I read Kyle Chayka’s rudimentary review of Landman last week in The New Yorker, proving—as if that’s necessary—that he and the magazine are mired, perhaps fatally, in cultural denial. It’s offensive. Chayka calls Tommy Norris “the show’s existential antihero, equipped mainly with wits and cigarettes and Thornton’s sardonic fluency with expletives.” That’s just a teaser of Chayka’s bad prose: can anybody or anything today escape without the adjective “existential”? And Tommy does swear a lot, like a lot of people: there’s nothing “sardonic” about it.

The review gets unintentionally funnier: “To a traditional prestige-TV viewing audience, ‘Landman’s politics are noxious. The show is nakedly “anti-environmentalist.” It’s TV! More: “But something about ‘Landman’ has made it a sleeper hit even among a liberal audience, particularly with the recent launce of Season 2. The show is whispered about cautiously, lest one’s enthusiasm cause offense. I’m kind of… into it?”

I can be vague and anecdotal too: last week, spending time with two virulently anti-Trump friends, we talked about Landman and there wasn’t any “cautious whispering” or ruing the supposed sexism, “extractive capitalism” or exploitation of migrant workers in the Texas oil fields. Landman left one friend cold after two episodes of Season 1; the other has watched every episode to date, with no apologies. My wife, a political centrist who reads The New York Times, is an ardent fan of Goliath and Landman; the supposed political incorrectness doesn’t even merit a mention.

I’ve no idea how popular Landman is, but it was inked for a third season, and maybe one more Chayka review will follow. You can’t beat this: “The soundtrack intersperses recognizable country hits [not to me, but definitely my friend Crispin Sartwell] with sweeping ambient guitar compositions by Andrew Lockington… These artsy flourishes are the drizzle of artisanal jus on the plotline’s chicken-fried-steak, mingling their flavors to the benefit of both.”
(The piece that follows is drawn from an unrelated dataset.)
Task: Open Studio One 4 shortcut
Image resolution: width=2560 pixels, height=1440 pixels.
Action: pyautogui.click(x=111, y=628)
That didn’t make sense to me either.

Chayka, as is common with New Yorker/New York Times critics, speaks for America-at-large. “Thornton, as the indebted and alcoholic Tommy, pulls hangdog faces and looks as exhausted with the state of the world as the rest of us feel.” He comes clean near the end of his “guilty pleasure” review: “Sheridan’s cowboyish depiction of the oil industry can still be hard for this unpatriotic East Coast liberal to stomach, especially given that real oil companies seem to have embraced the show as a P.R. opportunity.”

On Tuesday, Bruce Bawer warned readers about Marshall Curry’s Netflix documentary on The New Yorker, The New Yorker at 100, in which longtime editor David Remnick, who suffers from TDS, is featured far more prominently than the weekly’s 20th century history. He writes: “Over the course of the film, we see bits of several staff meetings. Everybody on the staff looks as if he or she works for The New Yorker. What do I mean by that? I’m not sure. It’s something about the way they dress, the way they carry themselves, the look in their eyes. The smugness, I guess. The sense that they aren’t struggling to ascertain the truth but to push a jointly held creed. Also, they look lots younger than their Shawn-era predecessors. One detail, perhaps important: I’ve never heard so many men with vocal fry.”

I’ll pass and wait for the Ken Burns sequel (pulling your leg!).